Snapshot Isolation in TuringDB
TuringDB is designed to support ACID transactions with native snapshot isolation (SI) as a default, zero-cost feature. This section explains:
- What snapshot isolation is
- Why it matters in graph databases
- How TuringDB achieves it differently from Neo4J or MemGraph
- And why it comes with no performance tradeoff in our architecture
What Is Snapshot Isolation?
Snapshot isolation (SI) is a database property that guarantees:
A transaction sees a consistent snapshot of the database as it was at the start of the transaction.
Key Guarantees
- You only see committed data
- You never see uncommitted or intermediate states
- You never see the effects of future or concurrent transactions
- Your transaction operates on a stable, unchanging view of the graph
Definition adapted from the classic ACID transaction model
(Gray & Reuter, 1993; Haerder & Reuter, 1983)
TuringDB is Fully ACID-Compliant
TuringDB supports the full ACID model:
| Principle | Meaning |
|---|
| Atomicity | All-or-nothing: if a transaction fails, nothing is applied |
| Consistency | Every transaction transforms the graph from one valid state to another |
| Isolation | Each transaction operates as if it’s the only one |
| Durability | Submitting a change writes its new commit to disk (see note) |
Based on the definition of Jim Gray & Andreas Reuter (Gray & Reuter, 1993)
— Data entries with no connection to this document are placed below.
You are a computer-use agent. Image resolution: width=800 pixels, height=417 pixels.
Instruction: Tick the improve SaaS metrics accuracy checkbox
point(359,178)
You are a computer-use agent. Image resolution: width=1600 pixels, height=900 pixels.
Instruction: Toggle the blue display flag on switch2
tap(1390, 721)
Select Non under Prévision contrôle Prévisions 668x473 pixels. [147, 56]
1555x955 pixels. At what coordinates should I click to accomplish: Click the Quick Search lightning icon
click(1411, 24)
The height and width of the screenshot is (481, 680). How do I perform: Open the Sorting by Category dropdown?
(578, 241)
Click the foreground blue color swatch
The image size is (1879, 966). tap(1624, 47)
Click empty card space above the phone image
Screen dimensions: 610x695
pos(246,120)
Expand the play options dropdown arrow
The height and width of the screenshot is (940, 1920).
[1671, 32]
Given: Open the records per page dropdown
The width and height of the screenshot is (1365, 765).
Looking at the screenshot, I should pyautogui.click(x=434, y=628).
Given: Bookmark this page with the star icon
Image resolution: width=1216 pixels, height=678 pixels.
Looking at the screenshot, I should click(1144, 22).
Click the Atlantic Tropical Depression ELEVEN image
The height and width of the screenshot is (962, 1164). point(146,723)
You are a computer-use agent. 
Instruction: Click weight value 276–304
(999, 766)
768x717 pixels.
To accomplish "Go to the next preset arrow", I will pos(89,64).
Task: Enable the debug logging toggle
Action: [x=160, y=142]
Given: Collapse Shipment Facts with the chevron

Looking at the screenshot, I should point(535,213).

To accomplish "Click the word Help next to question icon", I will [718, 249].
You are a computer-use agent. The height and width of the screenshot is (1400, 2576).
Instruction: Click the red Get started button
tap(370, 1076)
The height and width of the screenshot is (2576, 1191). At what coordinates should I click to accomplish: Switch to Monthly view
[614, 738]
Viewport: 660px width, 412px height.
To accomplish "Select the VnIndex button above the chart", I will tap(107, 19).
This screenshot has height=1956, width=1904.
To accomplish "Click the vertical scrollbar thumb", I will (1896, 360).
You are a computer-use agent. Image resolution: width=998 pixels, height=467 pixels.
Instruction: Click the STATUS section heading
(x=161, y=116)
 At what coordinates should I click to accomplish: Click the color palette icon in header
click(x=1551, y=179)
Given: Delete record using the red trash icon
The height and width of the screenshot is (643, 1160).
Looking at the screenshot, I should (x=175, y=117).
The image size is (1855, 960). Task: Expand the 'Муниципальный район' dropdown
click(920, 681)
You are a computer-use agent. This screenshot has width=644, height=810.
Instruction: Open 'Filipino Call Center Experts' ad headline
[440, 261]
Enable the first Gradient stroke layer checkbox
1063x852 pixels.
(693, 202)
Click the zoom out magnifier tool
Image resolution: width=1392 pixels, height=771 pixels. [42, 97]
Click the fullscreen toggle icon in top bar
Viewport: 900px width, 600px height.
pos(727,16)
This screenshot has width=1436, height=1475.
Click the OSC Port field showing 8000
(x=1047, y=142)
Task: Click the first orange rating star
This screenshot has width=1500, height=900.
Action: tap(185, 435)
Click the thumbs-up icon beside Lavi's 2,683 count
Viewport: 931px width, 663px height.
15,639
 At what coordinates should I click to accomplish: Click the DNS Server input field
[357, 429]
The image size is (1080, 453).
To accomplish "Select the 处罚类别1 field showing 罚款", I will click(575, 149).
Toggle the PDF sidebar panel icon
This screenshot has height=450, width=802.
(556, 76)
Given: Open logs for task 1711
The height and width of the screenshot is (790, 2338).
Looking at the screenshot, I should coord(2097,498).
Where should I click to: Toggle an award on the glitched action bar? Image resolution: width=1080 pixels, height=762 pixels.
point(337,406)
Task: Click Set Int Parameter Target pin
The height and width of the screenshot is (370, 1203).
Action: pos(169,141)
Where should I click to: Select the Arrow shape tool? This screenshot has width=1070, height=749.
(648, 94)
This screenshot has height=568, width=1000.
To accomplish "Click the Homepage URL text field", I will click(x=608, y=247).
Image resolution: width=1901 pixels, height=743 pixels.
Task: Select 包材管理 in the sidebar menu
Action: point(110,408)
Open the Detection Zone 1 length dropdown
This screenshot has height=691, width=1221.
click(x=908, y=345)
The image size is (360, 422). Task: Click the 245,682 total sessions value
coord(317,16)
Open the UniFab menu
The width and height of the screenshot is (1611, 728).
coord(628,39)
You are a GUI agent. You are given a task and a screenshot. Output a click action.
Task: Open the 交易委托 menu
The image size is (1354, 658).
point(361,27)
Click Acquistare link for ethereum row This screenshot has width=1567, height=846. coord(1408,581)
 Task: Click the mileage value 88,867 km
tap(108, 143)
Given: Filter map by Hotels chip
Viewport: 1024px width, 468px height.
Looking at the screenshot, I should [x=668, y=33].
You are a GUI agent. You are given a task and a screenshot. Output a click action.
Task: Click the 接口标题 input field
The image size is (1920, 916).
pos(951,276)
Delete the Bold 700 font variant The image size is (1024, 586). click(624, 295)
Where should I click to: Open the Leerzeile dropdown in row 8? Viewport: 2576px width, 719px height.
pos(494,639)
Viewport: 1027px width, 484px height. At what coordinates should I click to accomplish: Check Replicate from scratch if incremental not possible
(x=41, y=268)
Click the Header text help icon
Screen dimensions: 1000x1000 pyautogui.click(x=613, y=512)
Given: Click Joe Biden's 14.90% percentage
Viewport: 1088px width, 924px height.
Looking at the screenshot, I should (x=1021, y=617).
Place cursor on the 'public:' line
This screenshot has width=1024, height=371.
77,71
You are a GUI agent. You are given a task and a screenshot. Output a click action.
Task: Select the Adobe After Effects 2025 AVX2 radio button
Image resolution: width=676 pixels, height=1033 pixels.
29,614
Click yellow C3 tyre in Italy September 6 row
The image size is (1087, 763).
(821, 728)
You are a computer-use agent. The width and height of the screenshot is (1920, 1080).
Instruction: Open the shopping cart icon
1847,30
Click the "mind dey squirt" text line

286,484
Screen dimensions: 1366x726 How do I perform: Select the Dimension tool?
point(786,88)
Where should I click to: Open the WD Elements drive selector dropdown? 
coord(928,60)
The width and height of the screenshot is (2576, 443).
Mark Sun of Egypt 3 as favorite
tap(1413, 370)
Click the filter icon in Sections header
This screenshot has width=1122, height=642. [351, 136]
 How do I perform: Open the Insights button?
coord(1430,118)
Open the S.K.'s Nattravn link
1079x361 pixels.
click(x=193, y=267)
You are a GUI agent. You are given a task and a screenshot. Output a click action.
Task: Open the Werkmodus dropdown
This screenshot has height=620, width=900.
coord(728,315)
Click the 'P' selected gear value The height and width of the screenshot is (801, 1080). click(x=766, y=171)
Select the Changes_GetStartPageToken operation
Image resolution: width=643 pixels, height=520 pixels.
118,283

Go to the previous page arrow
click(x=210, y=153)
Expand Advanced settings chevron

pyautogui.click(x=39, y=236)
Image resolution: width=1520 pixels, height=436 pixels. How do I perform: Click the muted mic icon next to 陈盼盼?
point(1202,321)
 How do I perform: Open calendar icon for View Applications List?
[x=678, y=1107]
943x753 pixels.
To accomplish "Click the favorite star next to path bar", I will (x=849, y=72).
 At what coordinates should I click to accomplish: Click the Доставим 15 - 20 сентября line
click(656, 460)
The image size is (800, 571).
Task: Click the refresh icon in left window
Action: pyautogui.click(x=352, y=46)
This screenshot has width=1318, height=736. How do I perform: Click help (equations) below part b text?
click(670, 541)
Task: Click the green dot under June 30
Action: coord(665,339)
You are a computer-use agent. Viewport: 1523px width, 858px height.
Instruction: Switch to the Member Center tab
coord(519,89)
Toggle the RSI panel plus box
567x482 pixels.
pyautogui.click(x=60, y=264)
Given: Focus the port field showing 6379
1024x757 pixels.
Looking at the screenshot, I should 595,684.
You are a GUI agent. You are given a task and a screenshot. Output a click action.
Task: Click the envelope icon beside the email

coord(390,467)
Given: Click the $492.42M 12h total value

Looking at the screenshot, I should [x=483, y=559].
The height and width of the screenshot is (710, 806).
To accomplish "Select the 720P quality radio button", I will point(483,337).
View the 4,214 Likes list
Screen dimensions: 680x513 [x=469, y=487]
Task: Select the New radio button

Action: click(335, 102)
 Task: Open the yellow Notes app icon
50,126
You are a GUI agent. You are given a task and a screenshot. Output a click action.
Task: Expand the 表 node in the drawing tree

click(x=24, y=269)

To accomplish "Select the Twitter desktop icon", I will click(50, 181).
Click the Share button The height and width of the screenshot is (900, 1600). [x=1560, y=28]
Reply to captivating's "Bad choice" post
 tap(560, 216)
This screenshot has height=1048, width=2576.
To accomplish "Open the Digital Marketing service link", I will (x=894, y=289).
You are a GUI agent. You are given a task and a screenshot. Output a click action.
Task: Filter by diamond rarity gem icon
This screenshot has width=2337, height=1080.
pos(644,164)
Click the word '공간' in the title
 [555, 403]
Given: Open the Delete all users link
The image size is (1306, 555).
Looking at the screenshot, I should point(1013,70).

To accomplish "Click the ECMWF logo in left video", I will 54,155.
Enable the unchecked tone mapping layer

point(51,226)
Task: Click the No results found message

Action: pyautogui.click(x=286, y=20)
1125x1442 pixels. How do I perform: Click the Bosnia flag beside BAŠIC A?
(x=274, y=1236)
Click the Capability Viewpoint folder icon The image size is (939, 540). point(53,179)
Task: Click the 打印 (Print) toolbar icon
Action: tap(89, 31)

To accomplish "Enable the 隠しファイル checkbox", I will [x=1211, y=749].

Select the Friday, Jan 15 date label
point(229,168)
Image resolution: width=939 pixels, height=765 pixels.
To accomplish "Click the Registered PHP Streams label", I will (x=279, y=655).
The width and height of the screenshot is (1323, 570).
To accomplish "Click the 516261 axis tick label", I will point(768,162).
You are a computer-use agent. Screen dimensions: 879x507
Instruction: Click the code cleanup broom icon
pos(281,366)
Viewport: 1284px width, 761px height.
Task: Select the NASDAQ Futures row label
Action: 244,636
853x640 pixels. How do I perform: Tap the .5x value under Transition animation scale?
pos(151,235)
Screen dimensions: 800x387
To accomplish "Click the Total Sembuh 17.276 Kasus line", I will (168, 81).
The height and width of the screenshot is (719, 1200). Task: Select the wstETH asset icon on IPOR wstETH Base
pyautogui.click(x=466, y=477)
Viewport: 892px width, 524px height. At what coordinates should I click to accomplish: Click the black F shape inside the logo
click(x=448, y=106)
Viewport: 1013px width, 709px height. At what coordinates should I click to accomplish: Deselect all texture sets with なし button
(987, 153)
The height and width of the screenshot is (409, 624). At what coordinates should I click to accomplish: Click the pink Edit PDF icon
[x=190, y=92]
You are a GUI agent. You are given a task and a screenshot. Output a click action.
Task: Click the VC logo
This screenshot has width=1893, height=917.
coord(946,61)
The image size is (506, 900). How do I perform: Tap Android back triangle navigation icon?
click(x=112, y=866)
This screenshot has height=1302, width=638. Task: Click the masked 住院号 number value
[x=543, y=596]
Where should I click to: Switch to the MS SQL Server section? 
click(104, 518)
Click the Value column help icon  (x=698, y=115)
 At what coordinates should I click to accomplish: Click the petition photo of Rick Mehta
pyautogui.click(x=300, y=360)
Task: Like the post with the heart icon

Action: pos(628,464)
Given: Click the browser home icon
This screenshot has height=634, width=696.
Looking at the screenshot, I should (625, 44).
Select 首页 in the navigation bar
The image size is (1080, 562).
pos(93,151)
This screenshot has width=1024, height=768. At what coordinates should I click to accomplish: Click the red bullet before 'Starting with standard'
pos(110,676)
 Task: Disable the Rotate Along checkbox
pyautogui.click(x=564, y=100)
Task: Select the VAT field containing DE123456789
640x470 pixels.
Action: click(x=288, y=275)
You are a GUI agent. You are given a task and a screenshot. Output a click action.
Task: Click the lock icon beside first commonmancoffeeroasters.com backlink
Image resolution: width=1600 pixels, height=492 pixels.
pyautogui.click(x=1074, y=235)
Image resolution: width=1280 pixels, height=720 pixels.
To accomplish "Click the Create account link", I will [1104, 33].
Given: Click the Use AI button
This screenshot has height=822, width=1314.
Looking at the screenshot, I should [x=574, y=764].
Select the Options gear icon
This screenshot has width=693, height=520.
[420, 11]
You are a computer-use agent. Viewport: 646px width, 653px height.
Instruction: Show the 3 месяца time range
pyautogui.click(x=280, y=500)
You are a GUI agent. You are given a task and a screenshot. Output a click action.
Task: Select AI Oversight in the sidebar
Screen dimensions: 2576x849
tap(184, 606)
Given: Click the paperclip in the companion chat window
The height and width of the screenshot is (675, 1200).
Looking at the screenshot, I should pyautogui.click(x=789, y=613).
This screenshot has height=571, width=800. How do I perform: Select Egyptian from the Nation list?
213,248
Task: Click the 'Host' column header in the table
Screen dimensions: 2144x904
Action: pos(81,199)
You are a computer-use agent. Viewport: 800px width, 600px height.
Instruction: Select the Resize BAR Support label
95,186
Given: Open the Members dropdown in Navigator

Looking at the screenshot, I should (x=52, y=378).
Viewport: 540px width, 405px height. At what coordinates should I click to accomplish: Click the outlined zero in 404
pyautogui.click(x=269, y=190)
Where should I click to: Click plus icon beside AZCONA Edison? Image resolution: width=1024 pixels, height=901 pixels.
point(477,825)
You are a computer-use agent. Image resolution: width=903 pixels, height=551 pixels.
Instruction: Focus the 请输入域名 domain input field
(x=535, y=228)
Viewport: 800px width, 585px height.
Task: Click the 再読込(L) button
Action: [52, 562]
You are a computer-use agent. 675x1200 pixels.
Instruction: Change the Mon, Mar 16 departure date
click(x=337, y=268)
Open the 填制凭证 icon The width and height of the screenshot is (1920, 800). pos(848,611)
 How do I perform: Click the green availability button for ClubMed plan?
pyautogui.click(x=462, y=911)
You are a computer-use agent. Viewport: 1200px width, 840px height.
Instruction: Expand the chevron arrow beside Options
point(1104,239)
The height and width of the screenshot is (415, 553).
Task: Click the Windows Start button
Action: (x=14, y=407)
How persistence works. TuringDB is an in-memory engine with on-disk persistence. By default, CHANGE SUBMIT synchronously writes the new commit and its constituent dataparts to the on-disk graph in the TuringDB directory (-turing-dir, default ~/.turing). DataParts are immutable, so previously-persisted ones are written once and shared — a submit appends only what’s new, it does not rewrite the whole graph. Once a change is submitted, its data and history survive a restart. Work inside a change — intermediate COMMITs and any un-submitted state — lives only in RAM until you submit.Running the server with -in-memory turns disk persistence off entirely — nothing is written.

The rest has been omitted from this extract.